Die Vorsitzende Richterin fordert Barkay auf, von dem Wohnmobil zu erzählen, dass er nach eigenen Angaben über den Landwirt B. erworben habe. Barkay antwortet, es sei sein Traum gewesen, mit einem Wohnmobil durch Europa zu reisen. Dazu habe er aber leider nie die Gelegenheit gehabt. Die Richterin: "Nach meinen Unterlagen soll es sich um das Wohnmobil handeln, mit dem Sie zur dänischen Grenze gereist sind." Barkay nickt. Zeigt keine weitere Regung. Und erzählt unbeeindruckt weiter seine Geschichte.
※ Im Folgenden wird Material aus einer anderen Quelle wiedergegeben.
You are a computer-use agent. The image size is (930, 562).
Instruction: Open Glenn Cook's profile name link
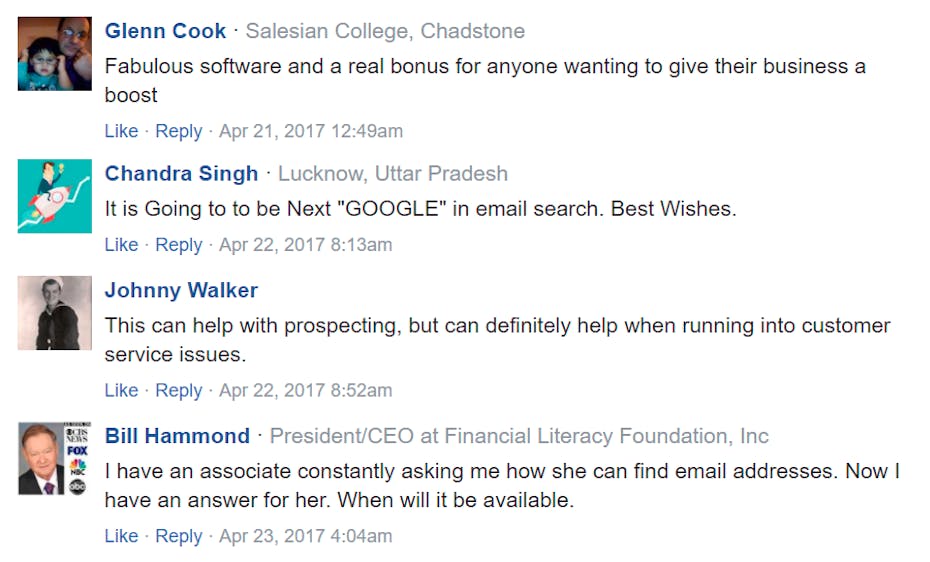(165, 31)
Es sind Szenen wie diese, in denen man den ehemaligen Mossad-Agenten in ihm zu erkennen meint.
Barkay will sich nur eingeschränkt an Details erinnern: Das Fahrzeug habe zeitweise auf dem Alpaka-Hof in Süddeutschland gestanden, auf dem später das Christina Blocks Wiedersehen mit den Kindern stattfand. Es sei über Dritte nach Hamburg gebracht und vor Weihnachten mit Lichtern dekoriert worden. Darum habe sich die Mitangeklagte Keren Tennenbaum gekümmert.
Das Notizbuch des israelischen Ex-Agenten
Zentraler Bestandteil der Vernehmung ist Barkays Notizbuch. Die Einträge enthalten neben Stichworten wie "360" und "Hanning” auch den Namen eines der ehemaligen Polizisten aus dem ersten Entführungsversuch. Barkay bestreitet, diesen Eintrag selbst verfasst zu haben. Die Vorsitzende Richterin erklärt, dass Christina Block bereits eingeräumt habe, dass es sich dabei um ihre Handschrift handele.
Abschließend öffnet Richterin Hildebrandt eine Seite des Notizbuchs, die überschrieben ist mit: "Der Deal". Hier äußert sich Barkay zum ersten Mal an diesem Tag bereitwilliger: "Ich wollte der Familie helfen, eine Lösung zu finden und habe einen 11-Punkte-Plan erstellt." Dabei habe es sich um einen Kompromiss gehandelt. Als er seinen Plan Christina Block und dem Familienanwalt Andreas Costard vorstellte, so Barkay, habe Block sofort abgelehnt und sehr emotional reagiert. "Sie wollte die Kinder sofort zurückhaben und keinen Kompromiss." Nach einer längeren Diskussion habe sie jedoch schließlich eingewilligt.
Was aus dem Plan geworden sei, will Richterin Hildebrandt wissen. Damit spreche sie einen der ganz entscheidenden Punkte an, antwortet Barkay. Aus seiner Sicht sei der Plan letztlich gescheitert wegen eines ungeklärten Streits zwischen Familienanwalt Andreas Costard und Stephan Hensel. Der sehe Costard als den Grund an, dass er aus der Familie und aus dem Unternehmen entfernt wurde. Deshalb habe Barkay Costard geraten, nach Dänemark zu fahren und eine Aussprache mit Hensel zu suchen. Zu seiner Überraschung habe Costard akzeptiert und sei ins dänische Gråsten gefahren. Doch Hensel habe ein Gespräch abgelehnt.
An diesem Punkt beendet Richterin Hildebrandt die Befragung, sie wird am Dienstag fortgesetzt.
Bereits am Vormittag war Patricia Walters, die Teamleiterin des Sicherheitsunternehmens vernommen worden, das Christina Blocks Haus Anfang Januar 2024 bewacht hatte. Die Zeugin berichtete, dass Christina Block am Tag nach der Rückkehr ihrer Kinder LKA und Jugendamt zunächst den Zutritt zu ihrem Haus verwehrte. Nach einem friedlich ablaufenden Gespräch habe sie die zwei Mitarbeiterinnen des Jugendamtes aber doch ins Haus gelassen. Walters bestätigt zudem, dass sie die Polizei im Einverständnis mit ihren Auftraggebern über die erwartete Rückkehr der Kinder vorab informiert habe.